(Your assignment) Rewrite the rows below as a numbered list, leaving out blank lines, starting at the line that contains "Find the location of a particular element. The" and stopping after the line that contains "chart-title: Vorticity Axis: Volume Fraction = 0.45 is". Include only those lines.

(Exercise data)

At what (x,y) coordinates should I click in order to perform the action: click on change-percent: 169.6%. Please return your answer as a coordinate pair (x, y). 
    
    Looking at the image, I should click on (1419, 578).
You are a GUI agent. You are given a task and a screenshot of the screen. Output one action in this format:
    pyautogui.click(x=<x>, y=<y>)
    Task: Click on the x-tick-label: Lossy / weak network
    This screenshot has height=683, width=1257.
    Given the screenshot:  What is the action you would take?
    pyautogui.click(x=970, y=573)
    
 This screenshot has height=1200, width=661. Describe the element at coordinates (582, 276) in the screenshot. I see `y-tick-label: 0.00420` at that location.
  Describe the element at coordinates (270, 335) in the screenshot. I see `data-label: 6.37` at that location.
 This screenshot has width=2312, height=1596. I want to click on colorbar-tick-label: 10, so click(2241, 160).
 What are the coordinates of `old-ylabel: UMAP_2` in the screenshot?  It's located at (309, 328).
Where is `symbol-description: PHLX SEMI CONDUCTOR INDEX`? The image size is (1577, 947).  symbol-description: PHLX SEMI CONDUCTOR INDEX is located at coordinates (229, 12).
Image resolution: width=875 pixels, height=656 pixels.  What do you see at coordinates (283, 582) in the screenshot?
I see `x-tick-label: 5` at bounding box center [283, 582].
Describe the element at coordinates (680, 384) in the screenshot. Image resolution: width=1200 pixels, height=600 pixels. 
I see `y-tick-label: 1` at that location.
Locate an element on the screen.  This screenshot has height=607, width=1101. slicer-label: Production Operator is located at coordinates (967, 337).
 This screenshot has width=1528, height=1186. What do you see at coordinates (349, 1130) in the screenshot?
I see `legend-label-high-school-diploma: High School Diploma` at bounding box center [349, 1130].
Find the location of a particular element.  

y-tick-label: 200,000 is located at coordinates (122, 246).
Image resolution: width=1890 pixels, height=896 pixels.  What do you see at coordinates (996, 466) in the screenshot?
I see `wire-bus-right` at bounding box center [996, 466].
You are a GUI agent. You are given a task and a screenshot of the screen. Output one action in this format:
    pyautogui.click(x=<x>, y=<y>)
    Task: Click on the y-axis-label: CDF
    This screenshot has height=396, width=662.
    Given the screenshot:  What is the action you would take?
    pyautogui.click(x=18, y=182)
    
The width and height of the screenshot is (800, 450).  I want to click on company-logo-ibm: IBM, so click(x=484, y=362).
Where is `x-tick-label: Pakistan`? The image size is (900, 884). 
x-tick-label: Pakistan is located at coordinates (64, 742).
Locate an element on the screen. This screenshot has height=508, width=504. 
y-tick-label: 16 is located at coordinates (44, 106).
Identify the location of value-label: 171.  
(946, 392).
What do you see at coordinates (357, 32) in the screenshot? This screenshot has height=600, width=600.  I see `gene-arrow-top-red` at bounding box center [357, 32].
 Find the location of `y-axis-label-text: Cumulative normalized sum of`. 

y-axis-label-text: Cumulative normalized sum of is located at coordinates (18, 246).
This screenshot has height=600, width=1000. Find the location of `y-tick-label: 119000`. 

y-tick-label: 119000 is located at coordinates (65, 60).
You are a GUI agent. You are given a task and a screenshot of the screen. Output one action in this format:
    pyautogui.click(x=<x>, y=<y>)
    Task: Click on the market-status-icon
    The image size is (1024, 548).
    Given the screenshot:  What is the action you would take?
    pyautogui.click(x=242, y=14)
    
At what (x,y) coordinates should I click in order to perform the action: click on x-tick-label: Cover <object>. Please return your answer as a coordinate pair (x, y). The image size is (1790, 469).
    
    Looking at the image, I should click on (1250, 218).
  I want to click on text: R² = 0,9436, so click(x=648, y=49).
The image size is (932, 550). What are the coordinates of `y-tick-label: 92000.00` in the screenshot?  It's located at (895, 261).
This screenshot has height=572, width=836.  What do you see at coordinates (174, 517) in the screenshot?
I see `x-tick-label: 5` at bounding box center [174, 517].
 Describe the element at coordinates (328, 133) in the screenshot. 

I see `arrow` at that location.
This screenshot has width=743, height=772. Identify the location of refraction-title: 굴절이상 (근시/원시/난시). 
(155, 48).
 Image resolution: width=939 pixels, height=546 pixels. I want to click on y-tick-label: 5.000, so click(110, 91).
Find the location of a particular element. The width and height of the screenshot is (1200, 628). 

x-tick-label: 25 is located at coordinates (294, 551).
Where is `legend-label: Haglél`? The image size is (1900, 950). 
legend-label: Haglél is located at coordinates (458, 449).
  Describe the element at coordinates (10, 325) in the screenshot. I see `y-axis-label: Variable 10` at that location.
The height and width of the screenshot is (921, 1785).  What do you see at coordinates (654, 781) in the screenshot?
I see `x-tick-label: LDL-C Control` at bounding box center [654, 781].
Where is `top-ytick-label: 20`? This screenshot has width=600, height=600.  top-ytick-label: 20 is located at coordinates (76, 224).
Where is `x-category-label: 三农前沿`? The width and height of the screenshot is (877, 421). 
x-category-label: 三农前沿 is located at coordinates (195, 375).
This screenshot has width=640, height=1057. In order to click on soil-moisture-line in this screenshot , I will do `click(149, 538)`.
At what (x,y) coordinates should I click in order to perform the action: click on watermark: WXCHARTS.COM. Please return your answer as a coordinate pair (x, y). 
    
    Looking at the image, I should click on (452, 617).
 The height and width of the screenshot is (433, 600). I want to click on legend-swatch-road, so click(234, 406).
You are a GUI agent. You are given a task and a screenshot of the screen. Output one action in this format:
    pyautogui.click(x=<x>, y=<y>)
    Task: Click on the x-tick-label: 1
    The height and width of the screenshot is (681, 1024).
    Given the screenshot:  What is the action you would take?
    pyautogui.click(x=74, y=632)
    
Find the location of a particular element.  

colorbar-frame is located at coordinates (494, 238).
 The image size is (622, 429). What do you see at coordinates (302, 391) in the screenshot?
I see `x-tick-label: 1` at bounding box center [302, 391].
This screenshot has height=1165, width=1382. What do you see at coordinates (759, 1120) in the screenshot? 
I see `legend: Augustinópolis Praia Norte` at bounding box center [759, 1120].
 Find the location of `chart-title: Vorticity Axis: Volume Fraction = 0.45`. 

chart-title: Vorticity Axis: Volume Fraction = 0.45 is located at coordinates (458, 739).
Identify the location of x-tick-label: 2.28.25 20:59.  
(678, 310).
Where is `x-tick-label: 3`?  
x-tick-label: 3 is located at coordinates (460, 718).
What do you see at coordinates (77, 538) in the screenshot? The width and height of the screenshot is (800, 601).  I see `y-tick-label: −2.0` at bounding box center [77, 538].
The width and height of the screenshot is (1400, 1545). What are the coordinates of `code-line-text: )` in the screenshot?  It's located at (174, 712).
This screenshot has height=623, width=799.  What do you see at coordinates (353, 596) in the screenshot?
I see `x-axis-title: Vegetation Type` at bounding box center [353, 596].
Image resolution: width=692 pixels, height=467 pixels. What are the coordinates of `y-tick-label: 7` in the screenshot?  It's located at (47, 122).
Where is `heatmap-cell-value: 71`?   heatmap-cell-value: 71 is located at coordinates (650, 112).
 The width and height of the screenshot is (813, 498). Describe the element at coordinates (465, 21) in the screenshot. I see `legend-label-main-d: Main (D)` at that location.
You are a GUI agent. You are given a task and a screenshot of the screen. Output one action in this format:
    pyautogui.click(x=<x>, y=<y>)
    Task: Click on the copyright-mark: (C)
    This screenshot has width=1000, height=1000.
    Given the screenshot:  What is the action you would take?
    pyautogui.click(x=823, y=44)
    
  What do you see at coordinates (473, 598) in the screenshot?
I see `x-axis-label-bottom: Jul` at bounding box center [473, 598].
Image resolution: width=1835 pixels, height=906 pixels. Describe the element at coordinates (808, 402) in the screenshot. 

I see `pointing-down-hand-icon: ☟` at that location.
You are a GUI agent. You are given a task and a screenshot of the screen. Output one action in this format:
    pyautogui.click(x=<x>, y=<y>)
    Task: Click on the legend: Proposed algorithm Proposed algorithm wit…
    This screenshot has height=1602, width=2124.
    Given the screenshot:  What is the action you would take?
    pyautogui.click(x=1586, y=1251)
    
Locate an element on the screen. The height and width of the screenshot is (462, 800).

(Task answer)
1. Find the location of a particular element. The width and height of the screenshot is (1200, 628). 
2. x-tick-label: 25 is located at coordinates (294, 551).
3. Where is `legend-label: Haglél`? The image size is (1900, 950). 
4. legend-label: Haglél is located at coordinates (458, 449).
5.   Describe the element at coordinates (10, 325) in the screenshot. I see `y-axis-label: Variable 10` at that location.
6. The height and width of the screenshot is (921, 1785).  What do you see at coordinates (654, 781) in the screenshot?
7. I see `x-tick-label: LDL-C Control` at bounding box center [654, 781].
8. Where is `top-ytick-label: 20`? This screenshot has width=600, height=600.  top-ytick-label: 20 is located at coordinates (76, 224).
9. Where is `x-category-label: 三农前沿`? The width and height of the screenshot is (877, 421). 
10. x-category-label: 三农前沿 is located at coordinates (195, 375).
11. This screenshot has width=640, height=1057. In order to click on soil-moisture-line in this screenshot , I will do `click(149, 538)`.
12. At what (x,y) coordinates should I click in order to perform the action: click on watermark: WXCHARTS.COM. Please return your answer as a coordinate pair (x, y). 
13.     Looking at the image, I should click on (452, 617).
14.  The height and width of the screenshot is (433, 600). I want to click on legend-swatch-road, so click(234, 406).
15. You are a GUI agent. You are given a task and a screenshot of the screen. Output one action in this format:
16.     pyautogui.click(x=<x>, y=<y>)
17.     Task: Click on the x-tick-label: 1
18.     The height and width of the screenshot is (681, 1024).
19.     Given the screenshot:  What is the action you would take?
20.     pyautogui.click(x=74, y=632)
21. Find the location of a particular element.  
22. colorbar-frame is located at coordinates (494, 238).
23.  The image size is (622, 429). What do you see at coordinates (302, 391) in the screenshot?
24. I see `x-tick-label: 1` at bounding box center [302, 391].
25. This screenshot has height=1165, width=1382. What do you see at coordinates (759, 1120) in the screenshot? 
26. I see `legend: Augustinópolis Praia Norte` at bounding box center [759, 1120].
27.  Find the location of `chart-title: Vorticity Axis: Volume Fraction = 0.45`. 
28. chart-title: Vorticity Axis: Volume Fraction = 0.45 is located at coordinates (458, 739).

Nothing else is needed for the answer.